## Start
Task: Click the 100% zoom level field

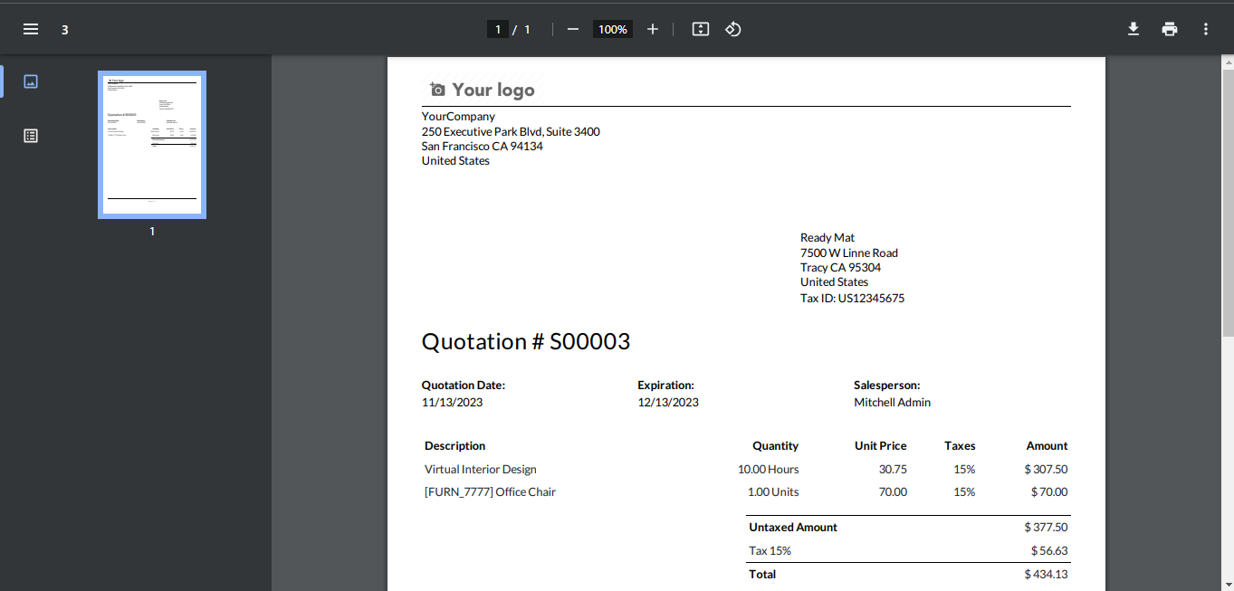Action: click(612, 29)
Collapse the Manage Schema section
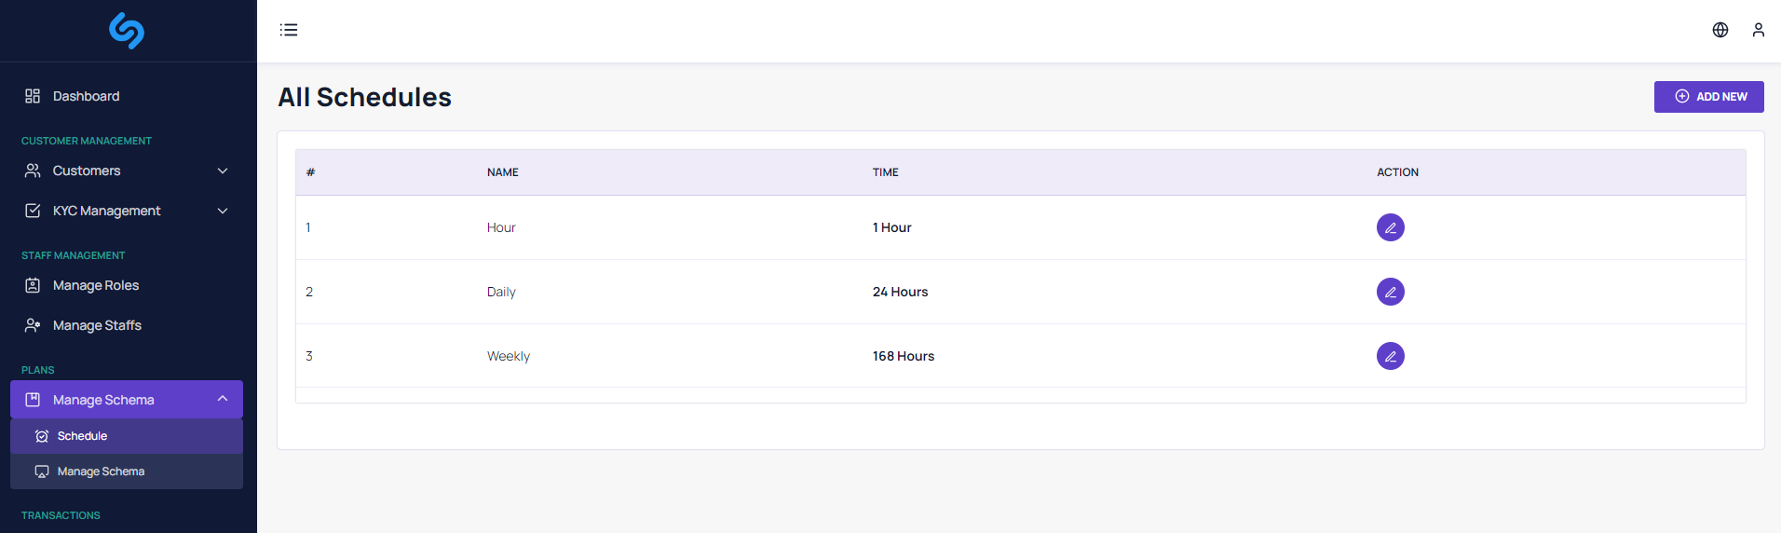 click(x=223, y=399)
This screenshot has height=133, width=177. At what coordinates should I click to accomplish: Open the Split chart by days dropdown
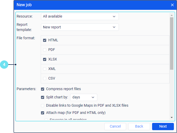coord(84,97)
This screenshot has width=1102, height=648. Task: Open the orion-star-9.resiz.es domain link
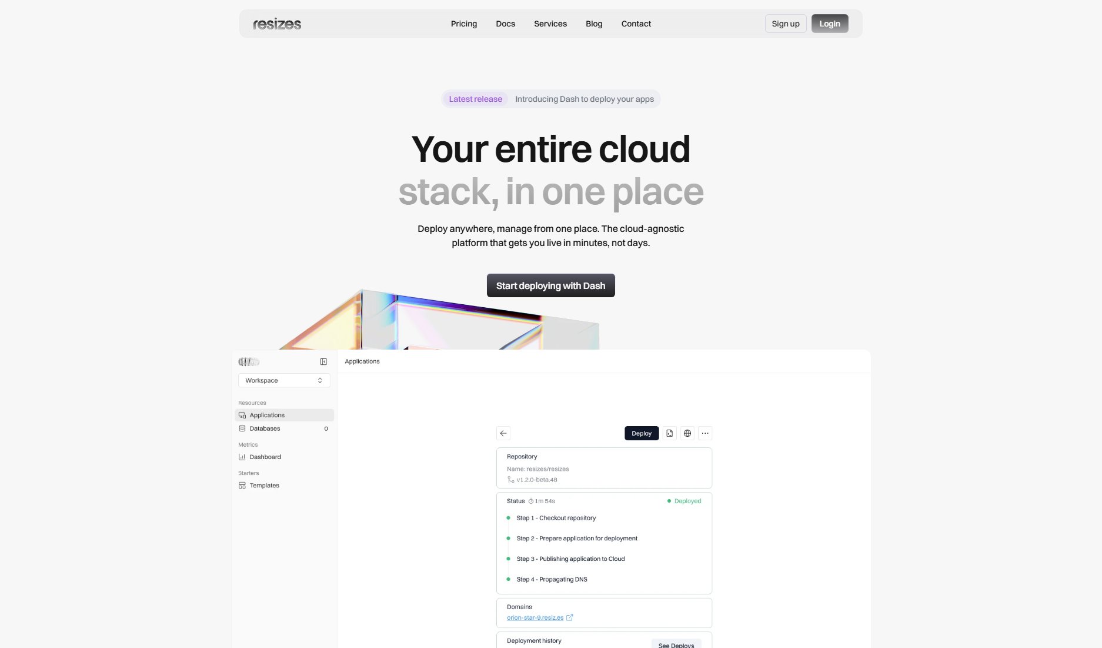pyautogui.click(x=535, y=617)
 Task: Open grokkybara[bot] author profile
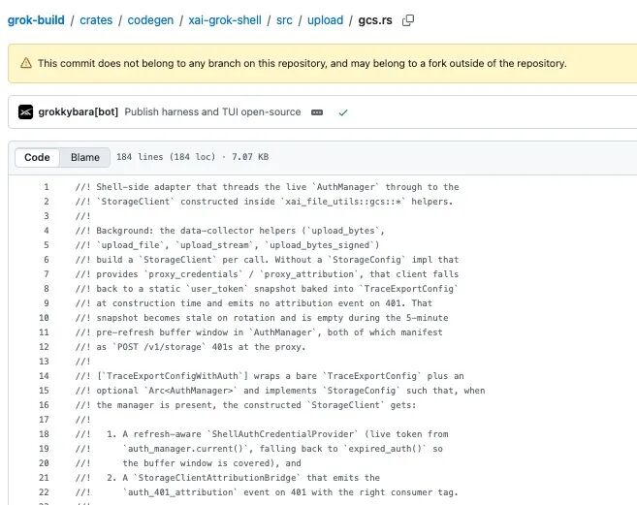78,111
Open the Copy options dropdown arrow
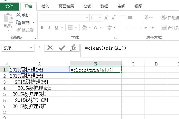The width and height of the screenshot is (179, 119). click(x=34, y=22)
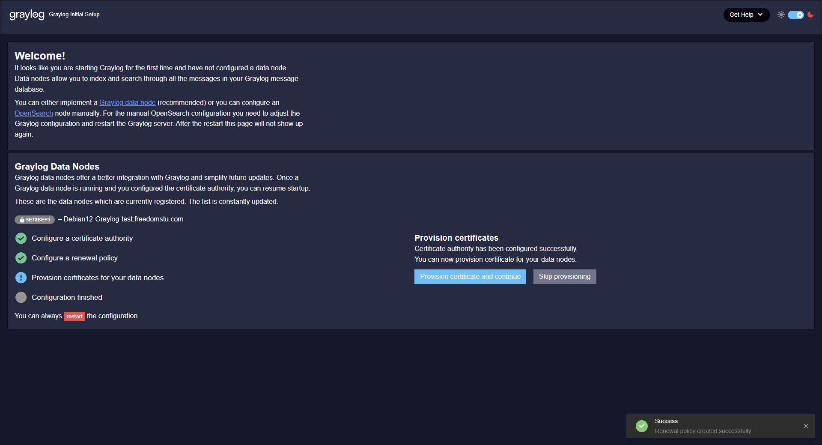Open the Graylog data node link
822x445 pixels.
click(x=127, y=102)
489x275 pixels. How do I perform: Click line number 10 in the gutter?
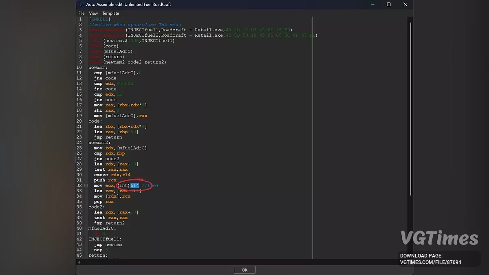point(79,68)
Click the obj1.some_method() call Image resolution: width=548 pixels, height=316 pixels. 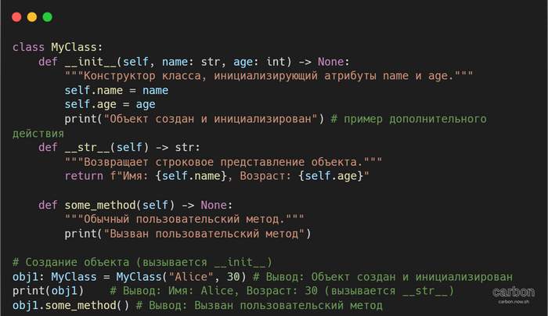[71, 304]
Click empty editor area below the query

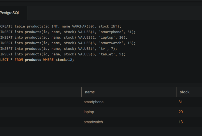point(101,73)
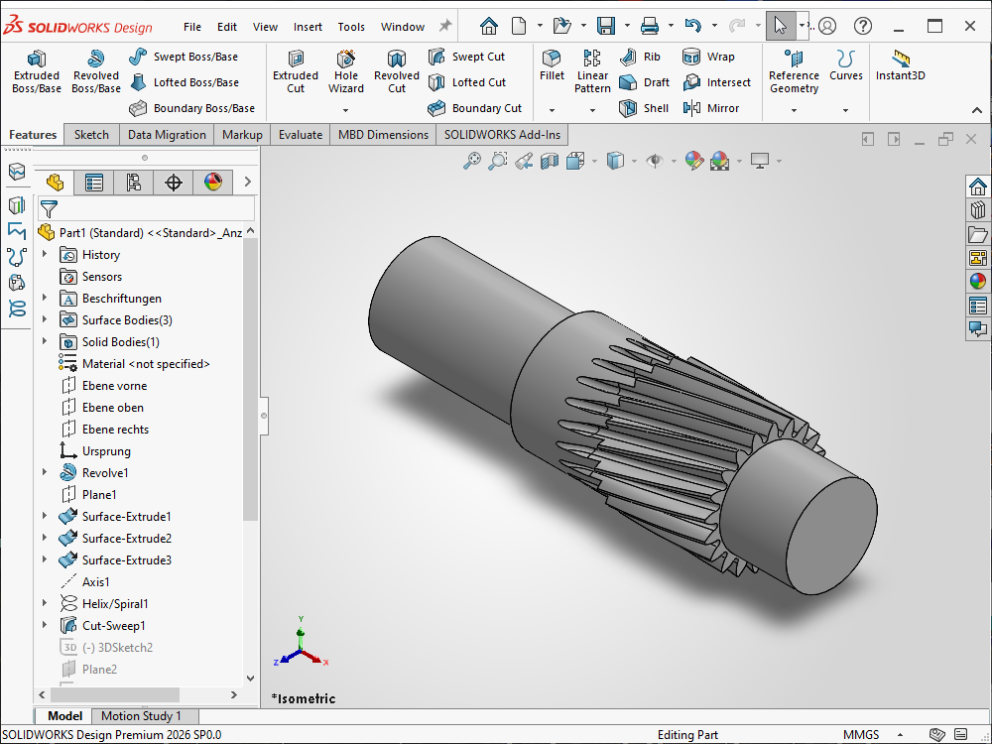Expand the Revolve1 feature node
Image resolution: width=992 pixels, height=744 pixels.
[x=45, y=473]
## End
> [WHAT YOU HAVE TO DO]: Find each line in the records above that contains the word "This", and copy every such line in full.

> [COMPLETED TASK]:
This screenshot has height=133, width=177. At what coordinates should I click to accomplish: Open the Split chart by days dropdown
This screenshot has width=1102, height=648. Task: Open the orion-star-9.resiz.es domain link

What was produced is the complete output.